Published: February 05 2020

Connect to remote MongoDB on AWS EC2 simply and securely via SSH tunnel

To connect to a remote MongoDB server running on AWS EC2 that only allows local connections you can use an SSH tunnel, also known as SSH port forwarding.

An SSH tunnel creates a connection between a port on your local machine and an address + port on the server, and tunnels the data to the server over SSH on port 22 so it doesn't get blocked by any firewalls or security groups (assuming SSH connections are allowed to the server). After the data reaches the SSH server it gets forwarded to the address + port you specified when you created the SSH tunnel. An important detail here is that the destination address + port are accessed from the context of the server, so localhost or 127.0.0.1 refer to the server machine on the destination side of the tunnel, not your local machine.

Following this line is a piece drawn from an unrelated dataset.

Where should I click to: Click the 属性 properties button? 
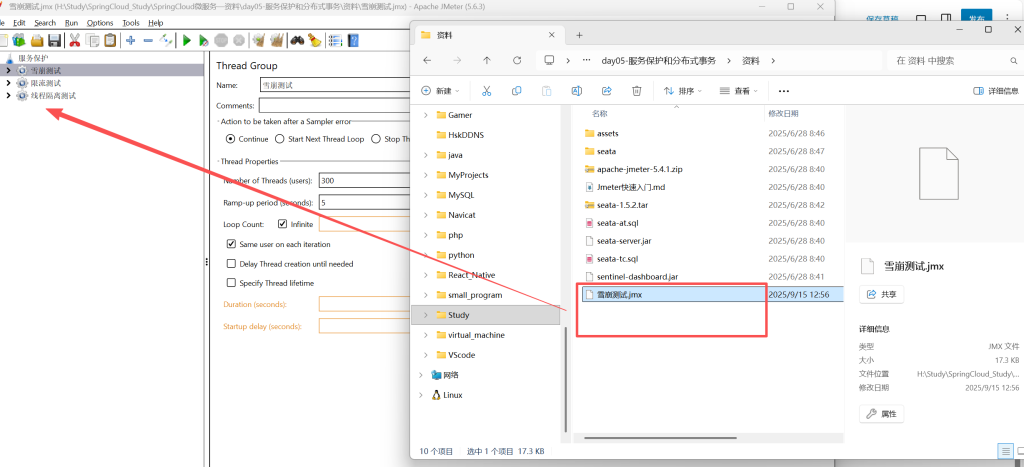pos(881,413)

Create an SSH Tunnel to a remote MongoDB server

Here's an example command that I used to create an SSH tunnel between port 8000 on my local machine and the MongoDB port 27017 on an Ubuntu server running on AWS EC2.

ssh -i ~/my-aws-key.pem -N -f -L 8000:localhost:27017 [email protected]
  • -i ~/my-aws-key.pem specifies the path to the ssh private key file to use for authentication.
  • -N instructs ssh not execute a remote command, so it won't open a remote shell on the server.
  • -f instructs ssh to run in the background.
  • -L 8000:localhost:27017 tells ssh to connect your local (L) port 8000 to the address + port localhost:27017 on the server, in other words to MongoDB running locally on the server.
  • [email protected] is the username and address to the AWS EC2 server that I used for testing.

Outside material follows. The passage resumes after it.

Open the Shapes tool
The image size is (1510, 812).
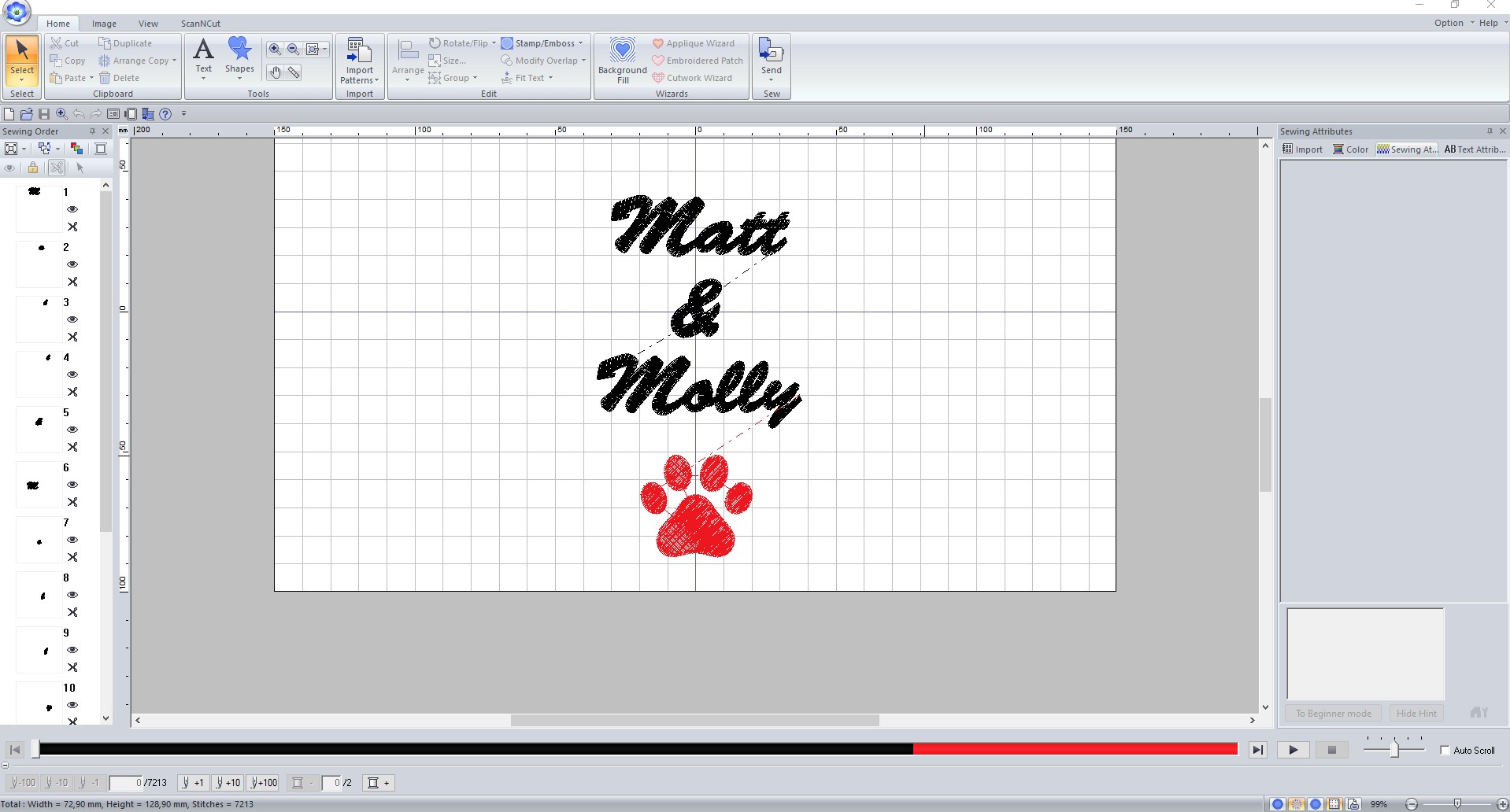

Connect Mongo Shell to remote MongoDB server

After creating an SSH tunnel with the above command you can connect to the remote mongodb server as if it were running on your local machine on port 8000 like this.

mongo --port 8000


Connect MongoDB Compass to remote server

To connect to the remote mongodb server from MongoDB Compass use the following connection string to connect through the SSH tunnel on port 8000.

mongodb://localhost:8000


Close SSH Tunnel to MongoDB

To close an SSH tunnel that is open in the background you can kill the background process with the command kill -9 <process id>

Run this command to find out the id of the process for the SSH tunnel (and all other 'ssh' processes').

ps aux | grep ssh

Then run this command to kill the process and close the SSH tunnel, replacing <process id> with the id of the actual process from the above list.

kill -9 <process id>


Setup MongoDB Server on AWS EC2

For instructions on how to quickly setup a production ready MongoDB + Node.js server on AWS EC2 see Setup Node.js + MongoDB Production Server on Ubuntu. You can also see this server setup on YouTube as part of another video tutorial which covers deploying a MEAN Stack application to AWS.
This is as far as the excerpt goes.